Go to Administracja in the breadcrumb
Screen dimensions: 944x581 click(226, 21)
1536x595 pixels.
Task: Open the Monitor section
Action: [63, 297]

● ● ● ● ● ● ●

Exercise details: Count the lines above that contain the word "breadcrumb", and reply with only that number.

Answer to this task: 1